*What you have to do*. Nothing should be left out: output all of the entries exactly.

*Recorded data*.
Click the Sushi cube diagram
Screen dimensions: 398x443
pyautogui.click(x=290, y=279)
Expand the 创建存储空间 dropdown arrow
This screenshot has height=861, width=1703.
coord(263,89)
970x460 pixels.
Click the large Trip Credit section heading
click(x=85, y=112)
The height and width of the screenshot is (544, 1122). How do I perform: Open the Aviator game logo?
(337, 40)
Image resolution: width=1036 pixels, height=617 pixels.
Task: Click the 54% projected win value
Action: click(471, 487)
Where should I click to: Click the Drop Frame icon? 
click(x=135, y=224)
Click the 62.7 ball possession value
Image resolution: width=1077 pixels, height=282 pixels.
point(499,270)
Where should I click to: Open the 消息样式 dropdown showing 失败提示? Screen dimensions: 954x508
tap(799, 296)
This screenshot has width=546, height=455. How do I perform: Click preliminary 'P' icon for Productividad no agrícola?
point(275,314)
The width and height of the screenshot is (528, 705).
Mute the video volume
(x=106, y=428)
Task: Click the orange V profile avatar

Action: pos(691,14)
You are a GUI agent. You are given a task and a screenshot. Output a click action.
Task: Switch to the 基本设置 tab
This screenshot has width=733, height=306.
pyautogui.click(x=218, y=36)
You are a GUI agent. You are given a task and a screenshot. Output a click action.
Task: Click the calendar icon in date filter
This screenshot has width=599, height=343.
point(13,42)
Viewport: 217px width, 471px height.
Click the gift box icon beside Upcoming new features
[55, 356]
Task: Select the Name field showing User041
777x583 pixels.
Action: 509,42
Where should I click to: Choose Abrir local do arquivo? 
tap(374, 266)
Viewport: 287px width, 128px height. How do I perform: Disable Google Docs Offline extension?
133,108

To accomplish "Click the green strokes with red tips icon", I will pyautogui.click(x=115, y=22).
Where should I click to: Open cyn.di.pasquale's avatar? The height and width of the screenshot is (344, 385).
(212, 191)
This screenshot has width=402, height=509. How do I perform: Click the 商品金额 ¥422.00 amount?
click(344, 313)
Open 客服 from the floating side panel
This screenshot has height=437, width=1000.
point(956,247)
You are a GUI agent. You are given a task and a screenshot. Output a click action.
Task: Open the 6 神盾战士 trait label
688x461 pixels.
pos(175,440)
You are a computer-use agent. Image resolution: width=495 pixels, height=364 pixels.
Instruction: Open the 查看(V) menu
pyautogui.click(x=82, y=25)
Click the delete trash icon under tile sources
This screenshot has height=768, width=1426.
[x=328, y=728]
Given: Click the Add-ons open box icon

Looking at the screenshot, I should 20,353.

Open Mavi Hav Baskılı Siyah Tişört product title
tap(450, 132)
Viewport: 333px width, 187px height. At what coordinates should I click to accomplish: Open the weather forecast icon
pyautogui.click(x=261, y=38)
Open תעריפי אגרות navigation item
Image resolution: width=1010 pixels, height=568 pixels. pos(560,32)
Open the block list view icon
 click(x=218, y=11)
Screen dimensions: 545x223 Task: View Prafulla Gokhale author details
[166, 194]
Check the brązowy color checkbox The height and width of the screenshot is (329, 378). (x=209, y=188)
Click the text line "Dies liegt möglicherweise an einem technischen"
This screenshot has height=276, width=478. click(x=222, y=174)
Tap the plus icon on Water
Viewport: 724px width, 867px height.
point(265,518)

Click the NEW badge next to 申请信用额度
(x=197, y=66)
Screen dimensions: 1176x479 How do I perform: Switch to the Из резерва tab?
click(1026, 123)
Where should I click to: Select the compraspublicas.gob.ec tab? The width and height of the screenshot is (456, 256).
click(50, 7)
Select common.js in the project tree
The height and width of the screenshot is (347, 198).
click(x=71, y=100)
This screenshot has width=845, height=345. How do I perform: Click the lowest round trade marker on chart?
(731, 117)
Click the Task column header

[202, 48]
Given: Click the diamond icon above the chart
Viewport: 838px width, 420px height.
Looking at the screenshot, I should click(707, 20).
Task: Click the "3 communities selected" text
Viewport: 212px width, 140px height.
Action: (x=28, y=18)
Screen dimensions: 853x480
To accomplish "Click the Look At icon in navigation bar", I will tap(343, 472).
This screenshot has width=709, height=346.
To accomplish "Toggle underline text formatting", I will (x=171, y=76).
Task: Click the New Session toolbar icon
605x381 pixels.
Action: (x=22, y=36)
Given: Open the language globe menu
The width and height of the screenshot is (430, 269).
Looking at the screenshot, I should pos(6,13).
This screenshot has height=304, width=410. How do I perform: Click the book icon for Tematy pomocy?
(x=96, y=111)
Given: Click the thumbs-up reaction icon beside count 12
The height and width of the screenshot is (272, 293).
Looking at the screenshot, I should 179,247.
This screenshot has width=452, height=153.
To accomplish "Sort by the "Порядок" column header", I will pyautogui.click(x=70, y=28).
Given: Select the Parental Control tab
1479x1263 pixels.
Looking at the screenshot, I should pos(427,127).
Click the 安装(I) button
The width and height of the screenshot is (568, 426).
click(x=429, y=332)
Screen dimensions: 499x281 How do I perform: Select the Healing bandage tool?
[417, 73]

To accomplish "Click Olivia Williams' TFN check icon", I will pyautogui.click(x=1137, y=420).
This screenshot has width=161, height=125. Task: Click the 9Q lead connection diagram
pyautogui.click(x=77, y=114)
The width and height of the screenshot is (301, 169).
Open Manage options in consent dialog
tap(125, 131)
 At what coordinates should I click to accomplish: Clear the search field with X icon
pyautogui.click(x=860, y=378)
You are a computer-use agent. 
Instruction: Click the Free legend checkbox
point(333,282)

*Result for this exercise*.
Click the Sushi cube diagram
Screen dimensions: 398x443
pyautogui.click(x=290, y=279)
Expand the 创建存储空间 dropdown arrow
This screenshot has height=861, width=1703.
coord(263,89)
970x460 pixels.
Click the large Trip Credit section heading
click(x=85, y=112)
The height and width of the screenshot is (544, 1122). How do I perform: Open the Aviator game logo?
(337, 40)
Image resolution: width=1036 pixels, height=617 pixels.
Task: Click the 54% projected win value
Action: click(471, 487)
Where should I click to: Click the Drop Frame icon? 
click(x=135, y=224)
Click the 62.7 ball possession value
Image resolution: width=1077 pixels, height=282 pixels.
point(499,270)
Where should I click to: Open the 消息样式 dropdown showing 失败提示? Screen dimensions: 954x508
tap(799, 296)
This screenshot has width=546, height=455. How do I perform: Click preliminary 'P' icon for Productividad no agrícola?
point(275,314)
The width and height of the screenshot is (528, 705).
Mute the video volume
(x=106, y=428)
Task: Click the orange V profile avatar

Action: pos(691,14)
You are a GUI agent. You are given a task and a screenshot. Output a click action.
Task: Switch to the 基本设置 tab
This screenshot has width=733, height=306.
pyautogui.click(x=218, y=36)
You are a GUI agent. You are given a task and a screenshot. Output a click action.
Task: Click the calendar icon in date filter
This screenshot has width=599, height=343.
point(13,42)
Viewport: 217px width, 471px height.
Click the gift box icon beside Upcoming new features
[55, 356]
Task: Select the Name field showing User041
777x583 pixels.
Action: 509,42
Where should I click to: Choose Abrir local do arquivo? 
tap(374, 266)
Viewport: 287px width, 128px height. How do I perform: Disable Google Docs Offline extension?
133,108

To accomplish "Click the green strokes with red tips icon", I will pyautogui.click(x=115, y=22).
Where should I click to: Open cyn.di.pasquale's avatar? The height and width of the screenshot is (344, 385).
(212, 191)
This screenshot has width=402, height=509. How do I perform: Click the 商品金额 ¥422.00 amount?
click(344, 313)
Open 客服 from the floating side panel
This screenshot has height=437, width=1000.
point(956,247)
You are a GUI agent. You are given a task and a screenshot. Output a click action.
Task: Open the 6 神盾战士 trait label
688x461 pixels.
pos(175,440)
You are a computer-use agent. Image resolution: width=495 pixels, height=364 pixels.
Instruction: Open the 查看(V) menu
pyautogui.click(x=82, y=25)
Click the delete trash icon under tile sources
This screenshot has height=768, width=1426.
[x=328, y=728]
Given: Click the Add-ons open box icon

Looking at the screenshot, I should 20,353.

Open Mavi Hav Baskılı Siyah Tişört product title
tap(450, 132)
Viewport: 333px width, 187px height. At what coordinates should I click to accomplish: Open the weather forecast icon
pyautogui.click(x=261, y=38)
Open תעריפי אגרות navigation item
Image resolution: width=1010 pixels, height=568 pixels. pos(560,32)
Open the block list view icon
 click(x=218, y=11)
Screen dimensions: 545x223 Task: View Prafulla Gokhale author details
[166, 194]
Check the brązowy color checkbox The height and width of the screenshot is (329, 378). (x=209, y=188)
Click the text line "Dies liegt möglicherweise an einem technischen"
This screenshot has height=276, width=478. click(x=222, y=174)
Tap the plus icon on Water
Viewport: 724px width, 867px height.
point(265,518)

Click the NEW badge next to 申请信用额度
(x=197, y=66)
Screen dimensions: 1176x479 How do I perform: Switch to the Из резерва tab?
click(1026, 123)
Where should I click to: Select the compraspublicas.gob.ec tab? The width and height of the screenshot is (456, 256).
click(50, 7)
Select common.js in the project tree
The height and width of the screenshot is (347, 198).
click(x=71, y=100)
This screenshot has width=845, height=345. How do I perform: Click the lowest round trade marker on chart?
(731, 117)
Click the Task column header

[202, 48]
Given: Click the diamond icon above the chart
Viewport: 838px width, 420px height.
Looking at the screenshot, I should click(707, 20).
Task: Click the "3 communities selected" text
Viewport: 212px width, 140px height.
Action: (x=28, y=18)
Screen dimensions: 853x480
To accomplish "Click the Look At icon in navigation bar", I will tap(343, 472).
This screenshot has width=709, height=346.
To accomplish "Toggle underline text formatting", I will (x=171, y=76).
Task: Click the New Session toolbar icon
605x381 pixels.
Action: (x=22, y=36)
Given: Open the language globe menu
The width and height of the screenshot is (430, 269).
Looking at the screenshot, I should pos(6,13).
This screenshot has height=304, width=410. How do I perform: Click the book icon for Tematy pomocy?
(x=96, y=111)
Given: Click the thumbs-up reaction icon beside count 12
The height and width of the screenshot is (272, 293).
Looking at the screenshot, I should 179,247.
This screenshot has width=452, height=153.
To accomplish "Sort by the "Порядок" column header", I will pyautogui.click(x=70, y=28).
Given: Select the Parental Control tab
1479x1263 pixels.
Looking at the screenshot, I should pos(427,127).
Click the 安装(I) button
The width and height of the screenshot is (568, 426).
click(x=429, y=332)
Screen dimensions: 499x281 How do I perform: Select the Healing bandage tool?
[417, 73]

To accomplish "Click Olivia Williams' TFN check icon", I will pyautogui.click(x=1137, y=420).
This screenshot has width=161, height=125. Task: Click the 9Q lead connection diagram
pyautogui.click(x=77, y=114)
The width and height of the screenshot is (301, 169).
Open Manage options in consent dialog
tap(125, 131)
 At what coordinates should I click to accomplish: Clear the search field with X icon
pyautogui.click(x=860, y=378)
You are a computer-use agent. 
Instruction: Click the Free legend checkbox
point(333,282)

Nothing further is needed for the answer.